Supported host languages:
- RDFaXMLParser - for plain XML documents
- RDFaXHTMLParser - for HTML documents delivered in
application/xhtml+xml
- RDFaHTMLParser - for HTML documents delivered in
text/html
File index
- bin/httpd.js - an HTTP server for use with the RDFa Test Suite
- bin/rdfa-turtle.js - read a file and print extracted triples
- defaults.json - list of RDFa Initial Context vocabulary & terms
- index.js - the bulk of the logic
- test/suite.js - runs the library against a local copy of the RDFa test suite
API
parseDOM(Processor, base, document, options)
Extracts RDF statements out of a DOM document document
, assuming a URI base base
(always ignoring the URI in the DOM node, if any).
Returns an RDFaParser instance (see below).
- Processor: a reference to a subclass of RDFaParser
- base: the URI base for the document (where the document was downloaded from)
- document: DOM document
- options: object with additional configuration
- forceVersion: RDFa version to use. This is normally detected.

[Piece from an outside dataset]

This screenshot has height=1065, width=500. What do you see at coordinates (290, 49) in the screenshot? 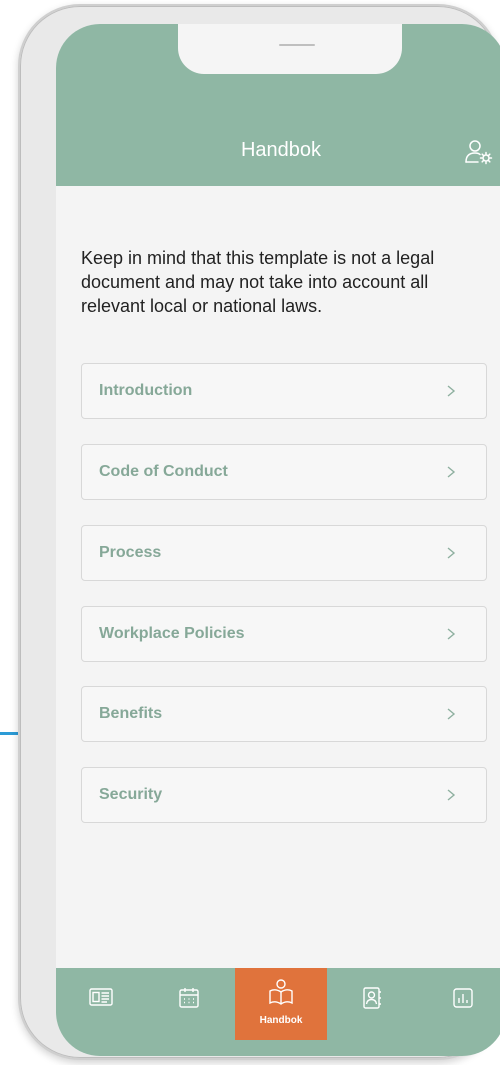
I see `phone-notch` at bounding box center [290, 49].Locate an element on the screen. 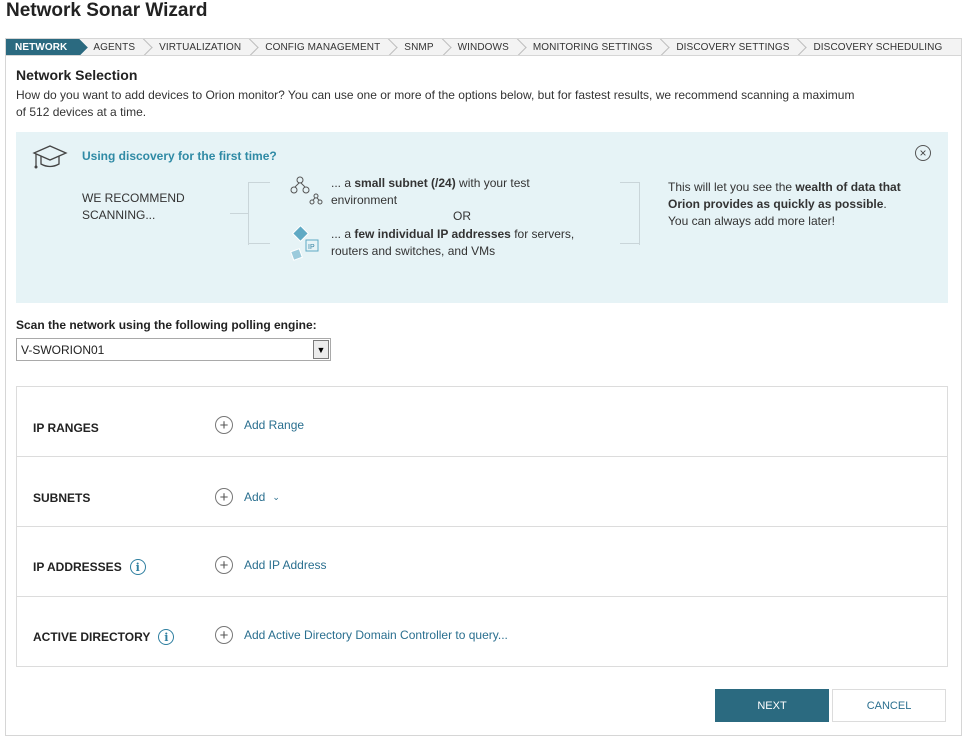 The image size is (968, 741). add-ip-address-button: + Add IP Address is located at coordinates (271, 565).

- defaultLanguage: default language for when no language is specified by the document (use the language specified in the
Content-Language
header, if any)
RDFaParser
Maintains state during processing of a document. Pass a subclass of this to parseDOM
as the first argument Processor
.
RDFaXMLParser
RDFaParser with the default RDF context loaded.
RDFaXHTMLParser
RDFaParser extended with the parsing rules for application/xhtml+xml
documents.
RDFaHTMLParser
RDFaParser extended with the parsing rules for text/html
documents.
RDFaContext
Represents an RDFa processing context that's generated during processing of an element and passed to child elements.